Hindustan Times ST (Jaipur)

Return on equity of Sensex firms at 3-year high in FY17

- Nasrin Sultana and Ravindra Sonavane nasrin.s@livemint.com

Return on equity (ROE) of Sensex companies rose to a three-year high of 11.27% in 2016-17 while return on capital employed (ROCE) hit a five-year high of 15.1%, data showed.

The 10-year data, sourced from Capitaline, does not include banks, financial companies and energy companies.

ROE measures a company’s profitabil­ity by showing how much profit it generates with shareholde­rs’ money. ROCE maps the efficiency with which a company employs capital.

Analysts said ROE recovered due to various factors including falling cost of debt. In FY17, cyclicals also had seen a bit of recovery and overall consumptio­n improved.

Pankaj Pandey, head of research at ICICI Securities Ltd said ROE expansion was led by last fiscal’s higher demand, recovery in cyclicals and decent profits. He expects ROE to improve further this year, led by an earnings per share (EPS) of 18.5% of Sensex net growth. “Due to decline in cost of capital and inflation fall expected in FY18, ROE is likely to improve with rise in profitabil­ity of companies. Overall, domestic and consumptio­n-oriented companies should do well. Capex recovery is also seen in this fiscal,” Pandey said

Automobile and consumer goods companies saw an increase in ROE while tech, pharma, metals and FMCG saw a sharp fall.

ROE of auto companies stood at 233.7%, improving in the last two years after it had peaked in FY11. However, in the last 10 years, its best ROE was at 725.26% in FY08. Consumer goods sector ROE recovered to 9.33% in FY17, from 0.36% in FY15. For this sector, ROE has been declining since FY08. ROCE for consumer goods in FY17 is at 19.84%, up from 13.19% from the previous year.

Siddhartha Khemka, head, equity research (wealth) at Centrum Broking Ltd said:“ROE growth is led by improvemen­t in margins in a few sectors due to low material cost, coupled with a rise in capacity utilisatio­n.”
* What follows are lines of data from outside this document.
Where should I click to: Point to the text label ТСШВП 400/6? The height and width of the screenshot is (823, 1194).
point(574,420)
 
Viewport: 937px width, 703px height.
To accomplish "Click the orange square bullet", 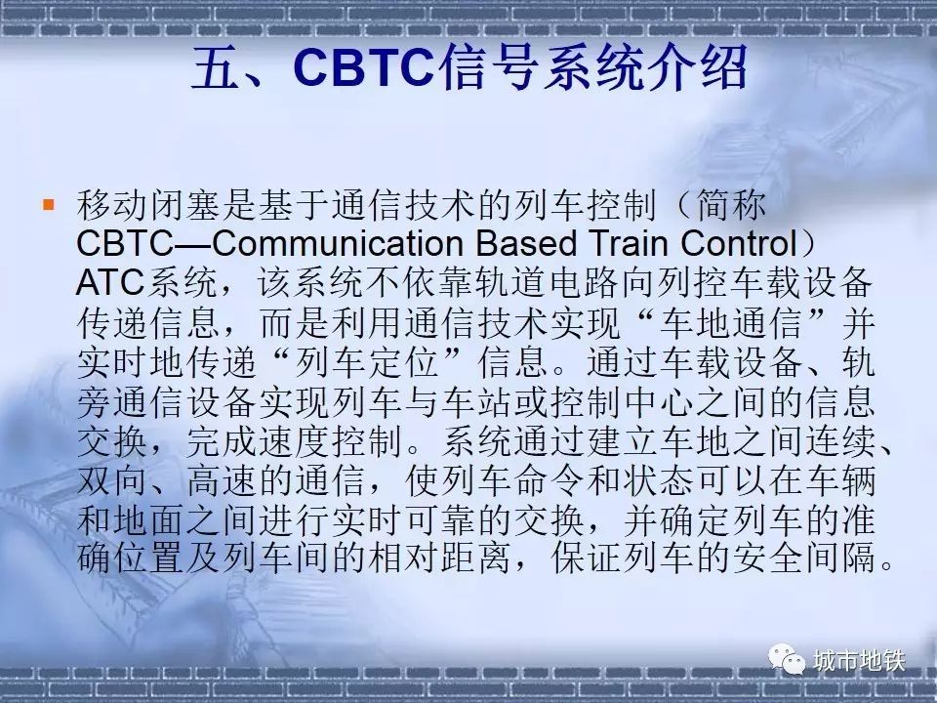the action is click(x=49, y=205).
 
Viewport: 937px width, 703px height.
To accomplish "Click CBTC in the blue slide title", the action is click(x=363, y=66).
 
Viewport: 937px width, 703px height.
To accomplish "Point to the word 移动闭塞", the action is click(x=148, y=205).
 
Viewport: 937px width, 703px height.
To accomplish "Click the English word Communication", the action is click(x=339, y=243).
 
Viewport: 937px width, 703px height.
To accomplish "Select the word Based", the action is click(x=526, y=243).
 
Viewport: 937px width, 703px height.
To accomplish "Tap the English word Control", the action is click(x=740, y=243).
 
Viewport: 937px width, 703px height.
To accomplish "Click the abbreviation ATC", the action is click(x=110, y=283).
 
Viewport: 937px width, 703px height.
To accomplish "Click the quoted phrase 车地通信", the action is click(x=729, y=323).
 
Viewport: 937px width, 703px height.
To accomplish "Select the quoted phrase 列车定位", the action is click(x=367, y=362).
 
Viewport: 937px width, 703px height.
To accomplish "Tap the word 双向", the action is click(x=112, y=480).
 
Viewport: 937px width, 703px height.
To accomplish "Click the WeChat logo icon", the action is click(x=787, y=659).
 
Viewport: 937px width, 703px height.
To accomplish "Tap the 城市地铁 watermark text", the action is click(x=859, y=661).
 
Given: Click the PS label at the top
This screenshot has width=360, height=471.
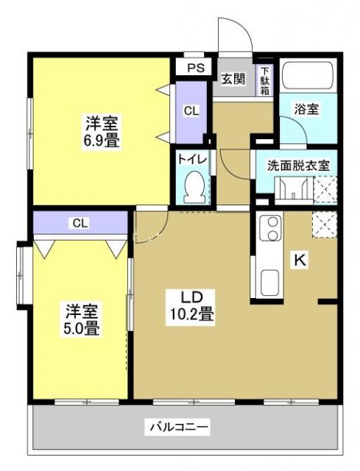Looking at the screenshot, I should (194, 68).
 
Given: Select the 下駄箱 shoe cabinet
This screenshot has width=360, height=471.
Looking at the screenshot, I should (264, 80).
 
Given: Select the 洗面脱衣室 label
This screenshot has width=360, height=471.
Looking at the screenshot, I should (297, 164).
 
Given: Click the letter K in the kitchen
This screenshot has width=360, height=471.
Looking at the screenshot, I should (300, 258).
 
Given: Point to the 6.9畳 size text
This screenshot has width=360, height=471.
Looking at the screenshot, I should (102, 138).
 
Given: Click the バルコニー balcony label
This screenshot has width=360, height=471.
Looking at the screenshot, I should (180, 426).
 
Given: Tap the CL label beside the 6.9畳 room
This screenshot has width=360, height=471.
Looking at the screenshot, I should (191, 111).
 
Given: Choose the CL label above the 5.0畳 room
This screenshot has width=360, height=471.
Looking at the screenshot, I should (80, 222).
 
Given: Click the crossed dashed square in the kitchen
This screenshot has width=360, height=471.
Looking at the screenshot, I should (323, 223).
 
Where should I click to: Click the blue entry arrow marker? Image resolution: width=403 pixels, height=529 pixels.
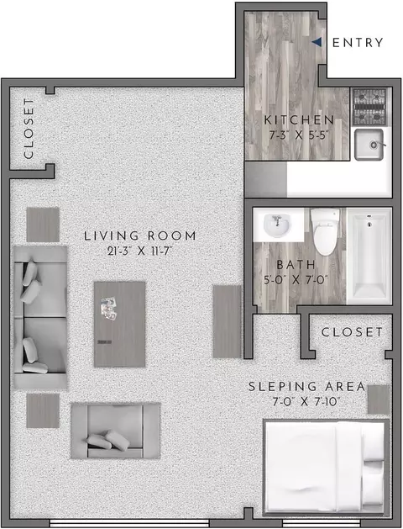(x=317, y=42)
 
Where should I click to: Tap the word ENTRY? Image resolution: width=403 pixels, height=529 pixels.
(x=358, y=43)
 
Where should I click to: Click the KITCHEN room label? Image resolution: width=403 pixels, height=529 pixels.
(x=299, y=119)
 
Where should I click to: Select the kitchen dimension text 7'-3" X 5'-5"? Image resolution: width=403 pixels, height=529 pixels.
(x=299, y=135)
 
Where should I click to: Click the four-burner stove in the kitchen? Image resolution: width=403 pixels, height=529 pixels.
(x=369, y=107)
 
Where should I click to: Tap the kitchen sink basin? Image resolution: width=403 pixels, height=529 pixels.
(x=369, y=145)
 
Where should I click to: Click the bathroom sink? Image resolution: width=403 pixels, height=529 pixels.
(x=276, y=225)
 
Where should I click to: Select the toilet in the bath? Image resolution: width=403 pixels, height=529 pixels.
(x=325, y=232)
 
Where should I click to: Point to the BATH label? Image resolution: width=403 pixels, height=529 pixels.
(x=296, y=265)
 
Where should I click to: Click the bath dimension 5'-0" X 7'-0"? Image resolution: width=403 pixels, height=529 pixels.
(x=296, y=280)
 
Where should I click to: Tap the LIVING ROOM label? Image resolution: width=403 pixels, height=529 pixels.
(x=139, y=235)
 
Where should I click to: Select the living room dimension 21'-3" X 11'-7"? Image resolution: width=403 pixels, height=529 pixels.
(x=139, y=251)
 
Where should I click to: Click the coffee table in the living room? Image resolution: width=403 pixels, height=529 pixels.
(x=119, y=325)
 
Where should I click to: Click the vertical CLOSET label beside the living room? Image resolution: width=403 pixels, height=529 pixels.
(x=29, y=128)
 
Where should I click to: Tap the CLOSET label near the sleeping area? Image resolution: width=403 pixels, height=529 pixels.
(x=352, y=332)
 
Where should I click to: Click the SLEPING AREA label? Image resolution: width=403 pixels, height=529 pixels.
(x=306, y=386)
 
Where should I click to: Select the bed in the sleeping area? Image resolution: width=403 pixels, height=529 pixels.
(x=326, y=468)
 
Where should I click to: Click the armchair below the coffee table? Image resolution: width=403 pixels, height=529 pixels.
(x=116, y=431)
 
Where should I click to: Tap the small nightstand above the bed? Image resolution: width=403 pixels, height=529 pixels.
(x=379, y=399)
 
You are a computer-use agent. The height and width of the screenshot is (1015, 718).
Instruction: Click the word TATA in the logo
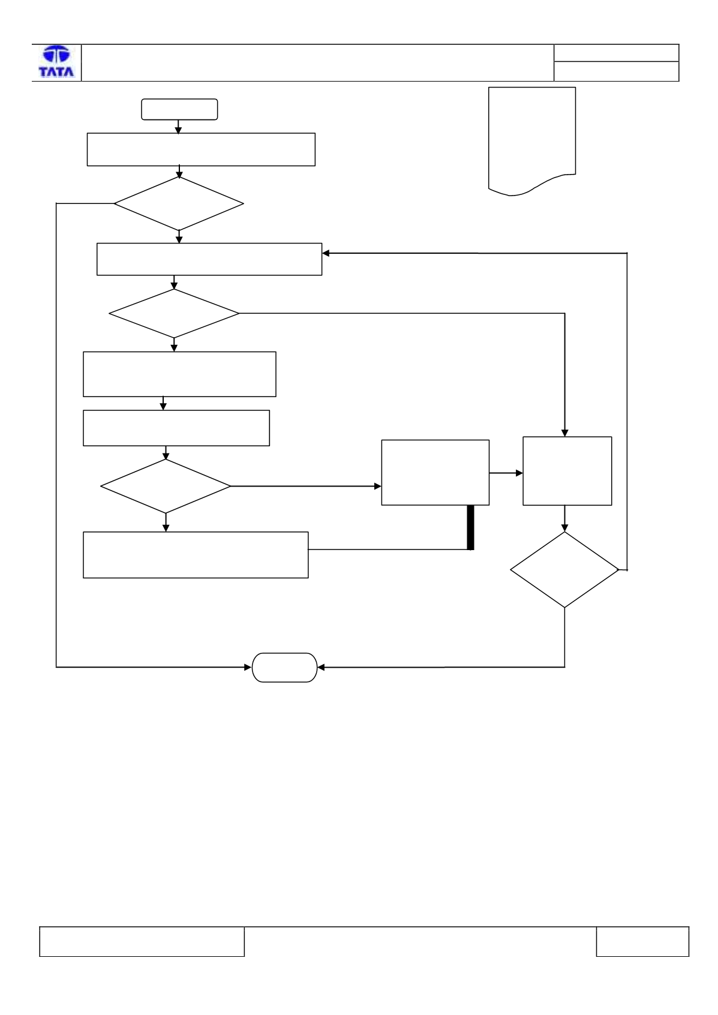[56, 71]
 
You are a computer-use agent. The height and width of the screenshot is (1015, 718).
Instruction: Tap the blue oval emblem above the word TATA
[56, 55]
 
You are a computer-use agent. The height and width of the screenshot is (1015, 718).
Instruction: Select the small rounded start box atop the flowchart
[179, 109]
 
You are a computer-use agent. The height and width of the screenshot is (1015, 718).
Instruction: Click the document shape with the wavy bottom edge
[532, 141]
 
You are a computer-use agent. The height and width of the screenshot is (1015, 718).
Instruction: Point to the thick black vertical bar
[471, 527]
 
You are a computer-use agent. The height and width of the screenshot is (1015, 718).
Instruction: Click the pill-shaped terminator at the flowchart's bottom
[284, 668]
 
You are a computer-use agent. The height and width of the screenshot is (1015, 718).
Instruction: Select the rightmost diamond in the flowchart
[564, 569]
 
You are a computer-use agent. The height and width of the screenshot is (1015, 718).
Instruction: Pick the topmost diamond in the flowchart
[179, 203]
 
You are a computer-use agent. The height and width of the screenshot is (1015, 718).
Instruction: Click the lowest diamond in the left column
[166, 486]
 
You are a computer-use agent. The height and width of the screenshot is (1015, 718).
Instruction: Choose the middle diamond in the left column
[174, 313]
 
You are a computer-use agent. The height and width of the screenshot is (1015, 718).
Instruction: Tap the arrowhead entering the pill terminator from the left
[248, 667]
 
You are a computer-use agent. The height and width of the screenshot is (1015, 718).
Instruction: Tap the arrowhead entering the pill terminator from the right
[321, 667]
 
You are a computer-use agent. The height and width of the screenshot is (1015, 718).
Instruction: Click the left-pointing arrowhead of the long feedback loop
[326, 253]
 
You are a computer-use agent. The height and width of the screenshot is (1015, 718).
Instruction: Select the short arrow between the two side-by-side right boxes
[506, 473]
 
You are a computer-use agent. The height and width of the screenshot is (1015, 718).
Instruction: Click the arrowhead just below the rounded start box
[178, 131]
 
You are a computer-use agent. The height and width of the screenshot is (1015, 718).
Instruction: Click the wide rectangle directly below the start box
[201, 149]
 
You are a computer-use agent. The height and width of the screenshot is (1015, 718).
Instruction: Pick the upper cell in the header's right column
[616, 53]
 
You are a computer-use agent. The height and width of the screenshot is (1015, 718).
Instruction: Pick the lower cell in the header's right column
[616, 71]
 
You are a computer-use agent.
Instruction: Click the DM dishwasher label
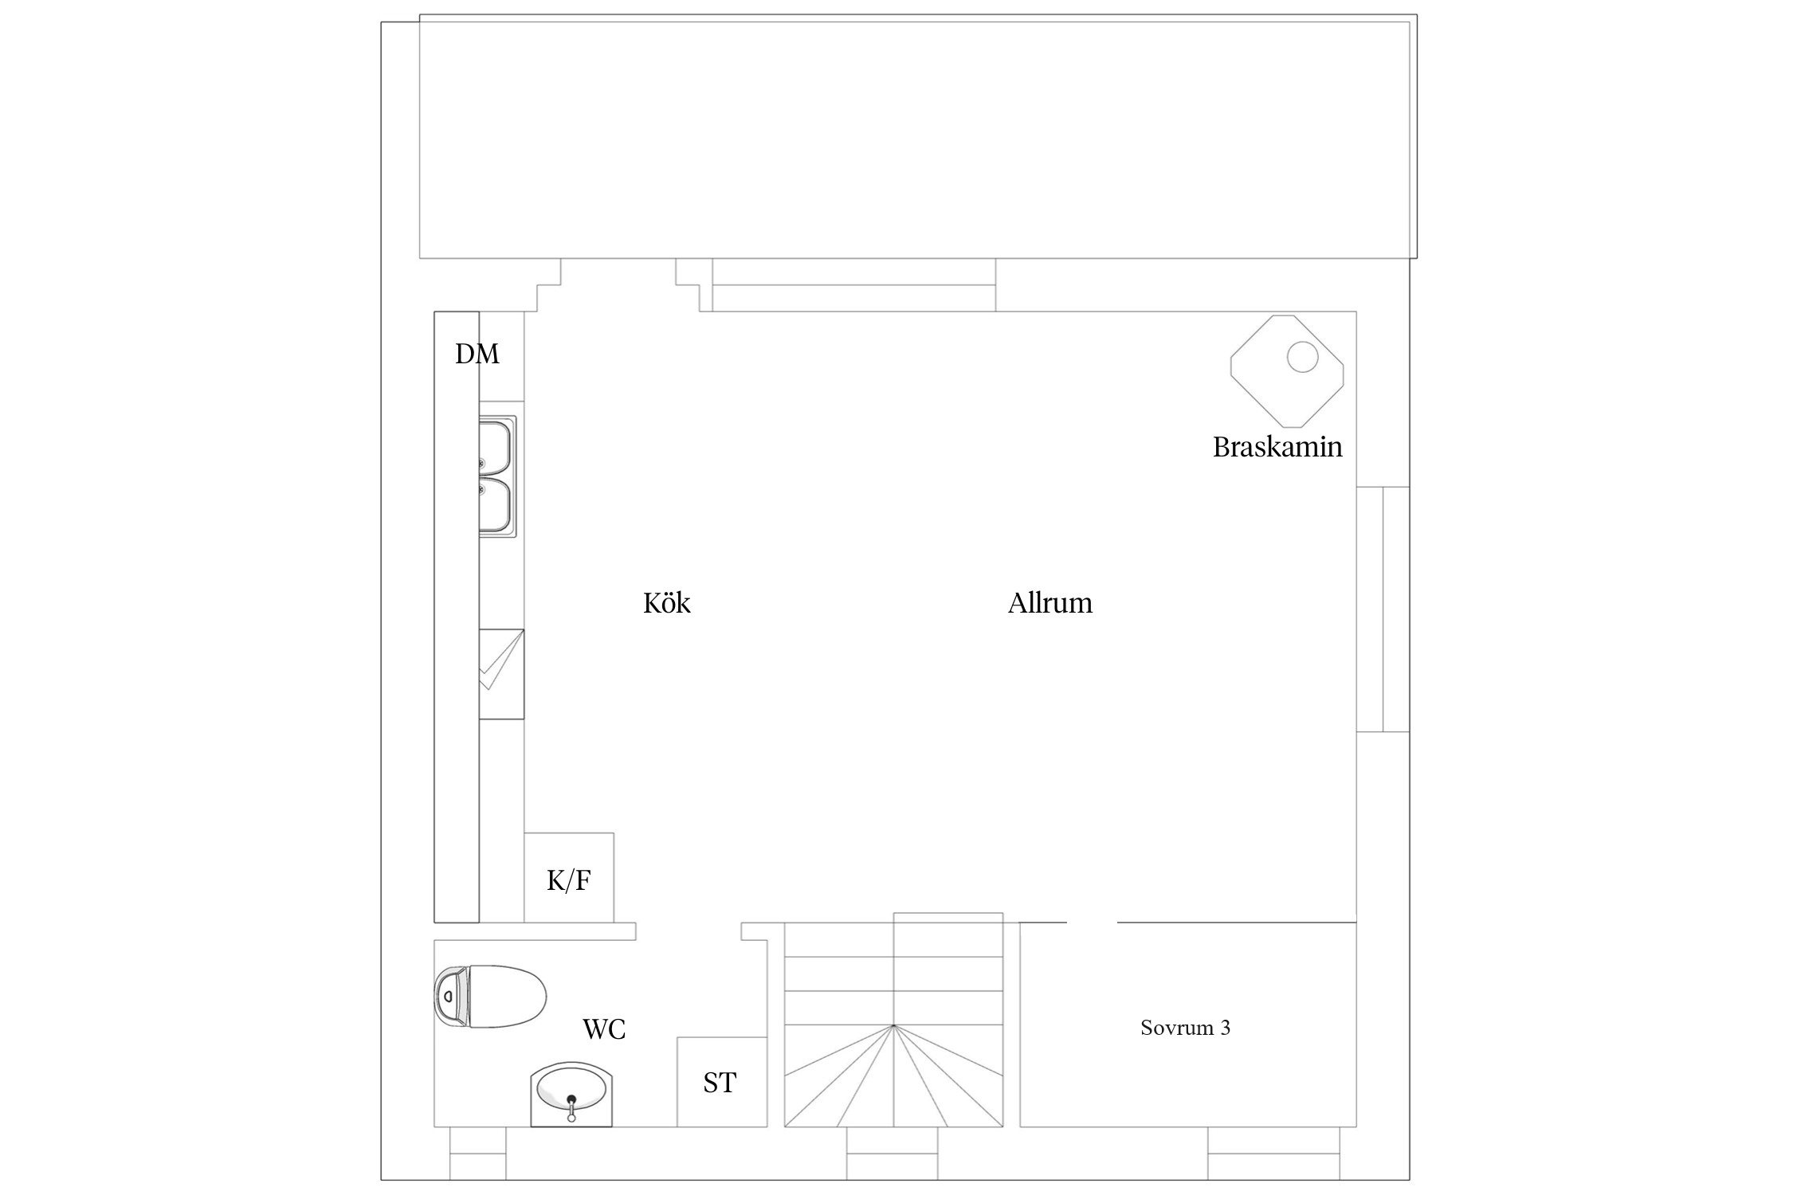(477, 354)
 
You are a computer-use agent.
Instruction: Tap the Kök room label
(667, 603)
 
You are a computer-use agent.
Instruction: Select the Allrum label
(1050, 603)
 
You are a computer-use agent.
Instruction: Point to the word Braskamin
(1277, 447)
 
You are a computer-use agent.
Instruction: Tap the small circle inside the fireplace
(1302, 357)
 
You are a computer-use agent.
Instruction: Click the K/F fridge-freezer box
(569, 878)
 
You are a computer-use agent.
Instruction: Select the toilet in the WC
(490, 997)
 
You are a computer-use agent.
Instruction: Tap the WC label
(604, 1030)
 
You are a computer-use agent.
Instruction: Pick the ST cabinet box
(722, 1082)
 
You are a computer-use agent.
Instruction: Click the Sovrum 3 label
(1185, 1028)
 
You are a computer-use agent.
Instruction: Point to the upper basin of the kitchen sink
(496, 447)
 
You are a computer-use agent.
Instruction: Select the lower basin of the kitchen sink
(496, 505)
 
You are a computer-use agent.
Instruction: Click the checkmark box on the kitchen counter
(501, 674)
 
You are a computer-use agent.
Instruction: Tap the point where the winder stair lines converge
(893, 1025)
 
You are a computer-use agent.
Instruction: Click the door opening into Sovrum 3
(1092, 923)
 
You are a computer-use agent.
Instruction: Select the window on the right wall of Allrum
(1383, 609)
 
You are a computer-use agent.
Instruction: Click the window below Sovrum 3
(1274, 1153)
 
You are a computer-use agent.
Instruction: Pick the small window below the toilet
(478, 1153)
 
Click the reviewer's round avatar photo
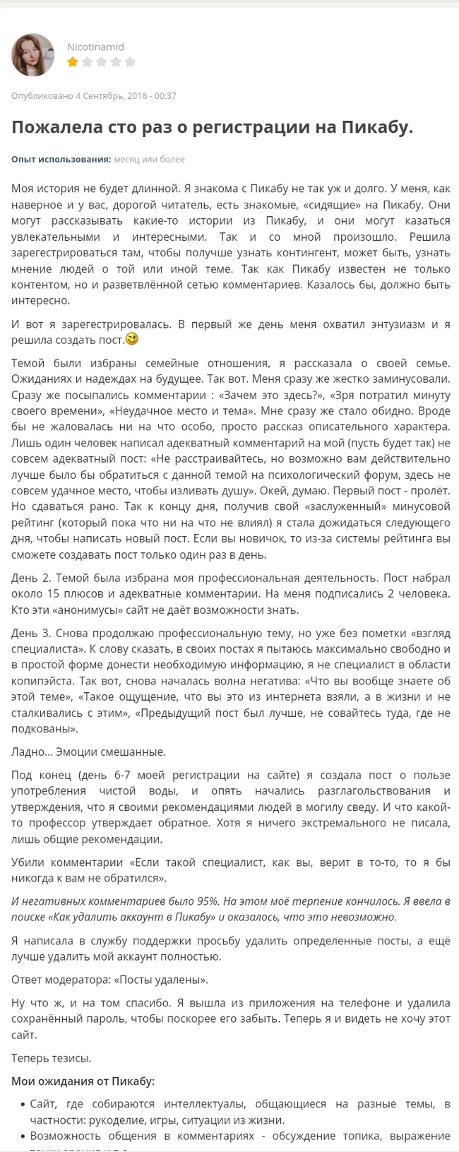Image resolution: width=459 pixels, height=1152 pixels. pyautogui.click(x=32, y=54)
IT and pharma firms did not see any improvemen­t in ROE and ROCE. After a recovery in FY14, ROE for IT firms fell to 17.30% in FY17. In the last 10 years, its best ROE was at 24.39% in FY08. Its ROCE, too, fell to 22.05% in FY17 from 25.64% in FY16.

After clocking 18.03% in FY15, ROE in the pharma sector has slipped, touching 16.04% in FY17. In the last 10 years, the sector’s best ROE was in FY11 at 35.29%. ROCE of pharma firms also fell to 17.08% from 19.53% last fiscal.

Emkay Global Financial Services Ltd expects steady-state earnings growth to be around 10%. It sees consensus earnings growth estimate for FY18 at over 20%, but implementa­tion of GST in July may bring forth inventory correction across sectors.